Braverman described the workforce housing concept as “super-important to us” and said the developers expect to tap tax-exempt financing along with low-income housing tax credits to finance building of the project.

Specifically, the developers said they are in discussion with the New Hampshire Housing Finance Authority, which sponsors multifamily housing projects throughout the state, that would allow them to issue tax-exempt bonds to raise financing. Such financing also comes with restrictions on who is eligible to rent and how much rent the developer is allowed to charge.

Planning board members pressed Anagnost and Braverman on this point, seeking clarification about what percentage of the apartments would be “affordable.”

Braverman replied it is the “goal” is for “100% of the project to be affordable” apartments, although he noted “that’s subject to us getting the funding that’s necessary to achieve that goal.” He said that “rigid” federal and state rules dictate renter eligibility requirements — for example, “unemployed (Dartmouth) students” would not qualify — and what can be charged for rent.

“In order for it to be successful, we need to bring in as many people under the tent as possible, including at a certain point we may come to the city and say, ‘We need some help to hit our affordable housing objectives as well,’ ” he said.
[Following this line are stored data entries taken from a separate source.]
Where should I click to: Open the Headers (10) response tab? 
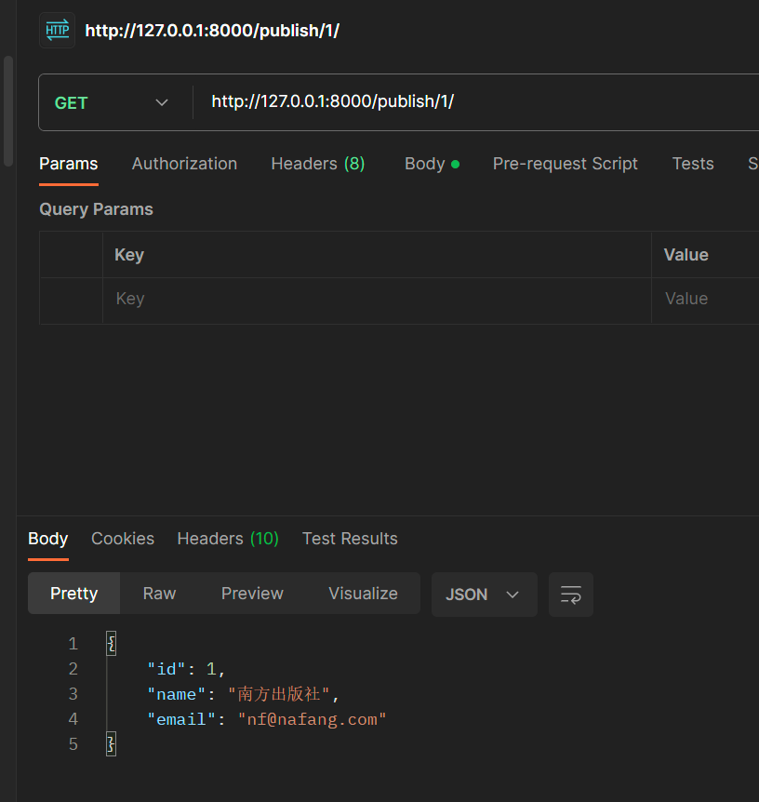point(227,539)
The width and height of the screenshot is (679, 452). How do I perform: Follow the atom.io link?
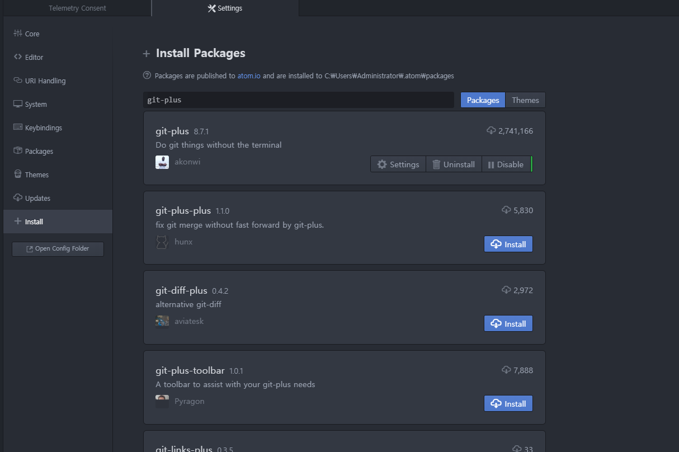pos(249,76)

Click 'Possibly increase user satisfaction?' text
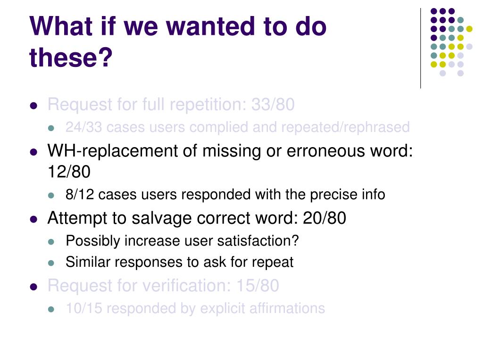point(182,241)
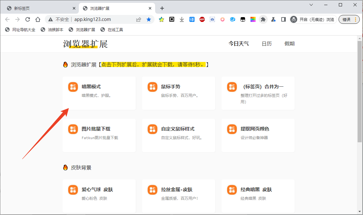363x215 pixels.
Task: Click the QR code extension icon
Action: coord(172,19)
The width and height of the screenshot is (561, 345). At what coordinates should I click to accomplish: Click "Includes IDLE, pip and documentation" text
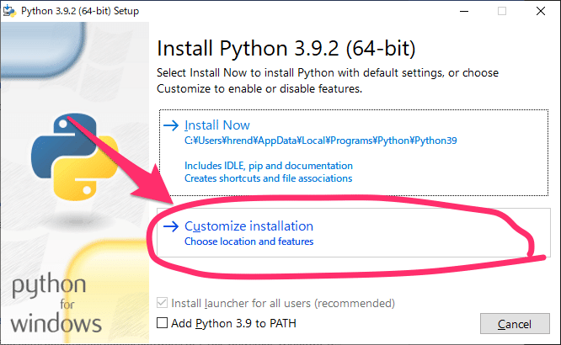268,166
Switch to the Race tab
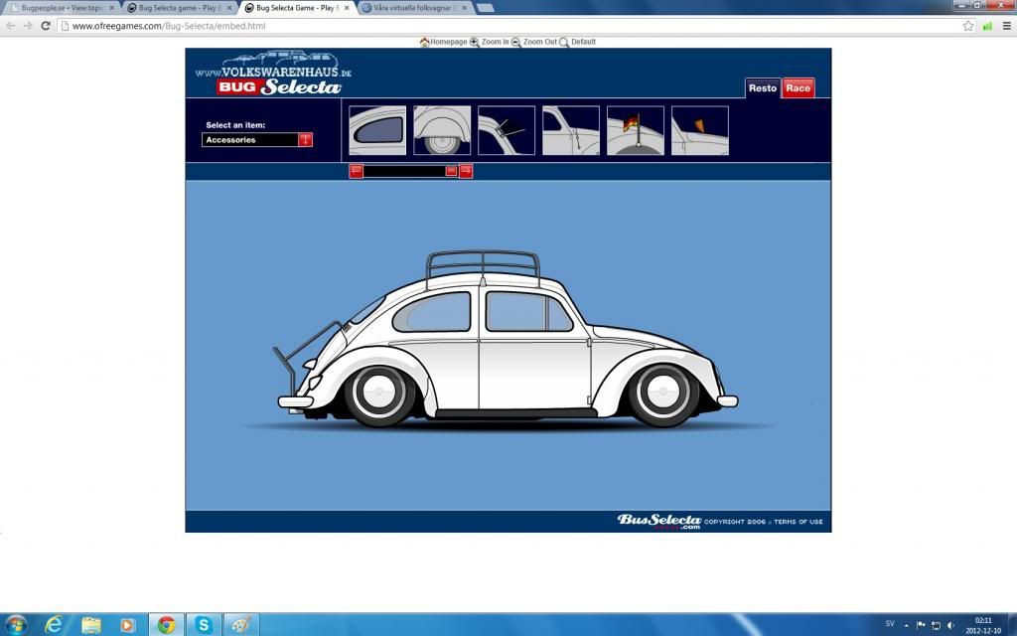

Which led planning board member Laurel Stavis to ask “and that help would be in the form of tax exemptions?”

“That’s correct,” Braverman answered.

(According to a fiscal impact analysis provided by the developers, gross yearly taxes from the property are estimated to yield $422,000 in revenue to the city with an “anticipated fiscal impact” of $108,000, leaving the city $314,000 in the black).

In any case, the developers expect demand for the rental apartments to be brisk given the interest since the first meeting about the Mount Support Road project with the planning board last month

“We actually have nine calls to reserve units already,” Anagnost said. “We haven’t even got through the public hearing stages yet, and we’re receiving calls for these units.”